Segment Open
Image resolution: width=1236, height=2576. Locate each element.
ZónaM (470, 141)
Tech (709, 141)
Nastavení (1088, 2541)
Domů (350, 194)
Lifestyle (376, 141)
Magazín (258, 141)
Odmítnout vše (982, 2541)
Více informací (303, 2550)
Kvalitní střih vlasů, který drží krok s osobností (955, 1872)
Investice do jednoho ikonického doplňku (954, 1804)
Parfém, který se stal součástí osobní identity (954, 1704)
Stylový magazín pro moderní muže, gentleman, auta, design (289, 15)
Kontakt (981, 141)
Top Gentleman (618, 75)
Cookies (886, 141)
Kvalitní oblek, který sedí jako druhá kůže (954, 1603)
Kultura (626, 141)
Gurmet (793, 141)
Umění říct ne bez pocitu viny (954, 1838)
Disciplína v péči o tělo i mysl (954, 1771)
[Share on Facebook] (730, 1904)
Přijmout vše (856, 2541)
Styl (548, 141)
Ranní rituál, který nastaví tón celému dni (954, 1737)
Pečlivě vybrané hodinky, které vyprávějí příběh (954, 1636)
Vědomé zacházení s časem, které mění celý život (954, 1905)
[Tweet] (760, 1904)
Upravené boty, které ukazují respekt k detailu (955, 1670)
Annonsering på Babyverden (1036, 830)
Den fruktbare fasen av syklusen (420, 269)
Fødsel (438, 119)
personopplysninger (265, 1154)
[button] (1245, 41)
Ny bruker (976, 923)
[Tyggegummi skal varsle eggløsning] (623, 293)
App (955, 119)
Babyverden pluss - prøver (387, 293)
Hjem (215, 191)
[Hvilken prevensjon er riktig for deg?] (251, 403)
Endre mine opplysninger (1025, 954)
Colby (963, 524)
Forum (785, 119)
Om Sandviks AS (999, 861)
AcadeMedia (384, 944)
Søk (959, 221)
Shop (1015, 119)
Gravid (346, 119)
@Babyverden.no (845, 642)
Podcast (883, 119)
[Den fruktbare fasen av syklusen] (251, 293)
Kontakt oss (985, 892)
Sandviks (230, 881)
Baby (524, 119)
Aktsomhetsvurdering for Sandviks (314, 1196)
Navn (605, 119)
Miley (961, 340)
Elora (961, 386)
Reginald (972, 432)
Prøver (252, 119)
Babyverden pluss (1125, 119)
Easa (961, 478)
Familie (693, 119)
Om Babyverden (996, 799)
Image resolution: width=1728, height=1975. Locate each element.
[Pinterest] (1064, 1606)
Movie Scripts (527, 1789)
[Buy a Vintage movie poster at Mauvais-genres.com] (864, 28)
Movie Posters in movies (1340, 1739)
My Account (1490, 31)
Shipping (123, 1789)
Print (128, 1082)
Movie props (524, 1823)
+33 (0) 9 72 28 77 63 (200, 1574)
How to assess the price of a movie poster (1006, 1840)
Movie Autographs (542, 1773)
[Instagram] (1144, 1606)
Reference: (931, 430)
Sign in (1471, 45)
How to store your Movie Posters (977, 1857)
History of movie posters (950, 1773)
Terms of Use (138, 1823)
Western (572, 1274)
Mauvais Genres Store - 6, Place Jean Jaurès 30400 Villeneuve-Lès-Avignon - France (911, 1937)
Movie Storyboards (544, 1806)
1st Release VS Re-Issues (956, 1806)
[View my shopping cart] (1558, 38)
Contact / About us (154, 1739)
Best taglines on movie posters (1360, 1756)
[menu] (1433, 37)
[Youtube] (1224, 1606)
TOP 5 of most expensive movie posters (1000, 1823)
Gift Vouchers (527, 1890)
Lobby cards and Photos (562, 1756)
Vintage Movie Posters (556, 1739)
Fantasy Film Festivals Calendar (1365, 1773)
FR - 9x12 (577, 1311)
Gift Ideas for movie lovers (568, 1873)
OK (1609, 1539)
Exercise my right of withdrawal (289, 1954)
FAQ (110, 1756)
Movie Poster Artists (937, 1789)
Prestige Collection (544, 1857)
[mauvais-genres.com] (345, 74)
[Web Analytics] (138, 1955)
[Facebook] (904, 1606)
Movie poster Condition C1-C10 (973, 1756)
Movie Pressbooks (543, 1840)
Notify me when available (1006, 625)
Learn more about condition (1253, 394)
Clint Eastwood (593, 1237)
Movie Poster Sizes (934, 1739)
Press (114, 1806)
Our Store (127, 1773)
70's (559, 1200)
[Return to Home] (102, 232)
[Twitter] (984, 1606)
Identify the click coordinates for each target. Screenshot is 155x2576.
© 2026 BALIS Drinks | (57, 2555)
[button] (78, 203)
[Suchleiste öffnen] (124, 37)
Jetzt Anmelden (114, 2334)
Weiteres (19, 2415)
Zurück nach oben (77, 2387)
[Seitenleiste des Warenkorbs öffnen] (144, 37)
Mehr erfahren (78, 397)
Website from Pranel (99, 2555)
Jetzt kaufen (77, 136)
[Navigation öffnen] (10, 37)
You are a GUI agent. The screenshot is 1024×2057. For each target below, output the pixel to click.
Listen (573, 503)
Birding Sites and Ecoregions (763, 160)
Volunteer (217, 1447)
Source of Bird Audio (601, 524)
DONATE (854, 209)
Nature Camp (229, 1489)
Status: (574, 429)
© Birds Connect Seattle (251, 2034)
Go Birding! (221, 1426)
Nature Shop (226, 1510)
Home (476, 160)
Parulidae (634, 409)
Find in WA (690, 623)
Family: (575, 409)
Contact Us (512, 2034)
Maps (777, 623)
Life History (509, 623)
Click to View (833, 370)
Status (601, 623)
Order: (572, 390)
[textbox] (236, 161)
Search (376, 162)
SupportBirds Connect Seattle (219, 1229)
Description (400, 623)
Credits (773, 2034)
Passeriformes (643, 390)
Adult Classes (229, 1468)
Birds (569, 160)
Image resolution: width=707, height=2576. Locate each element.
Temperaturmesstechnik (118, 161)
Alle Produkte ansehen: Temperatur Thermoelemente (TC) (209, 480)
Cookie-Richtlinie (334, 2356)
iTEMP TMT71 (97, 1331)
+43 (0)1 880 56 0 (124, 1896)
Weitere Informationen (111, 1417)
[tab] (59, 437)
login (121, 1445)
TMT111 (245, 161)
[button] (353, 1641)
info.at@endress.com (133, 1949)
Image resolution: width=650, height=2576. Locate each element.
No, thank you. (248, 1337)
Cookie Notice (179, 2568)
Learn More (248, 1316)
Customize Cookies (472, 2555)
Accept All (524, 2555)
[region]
Segment Closed
• YOUR INSTRUCTIONS:
Search term "fasen": return each line of the data that contains it.

• FINISHED TASK:
Den fruktbare fasen av syklusen (420, 269)
[Den fruktbare fasen av syklusen] (251, 293)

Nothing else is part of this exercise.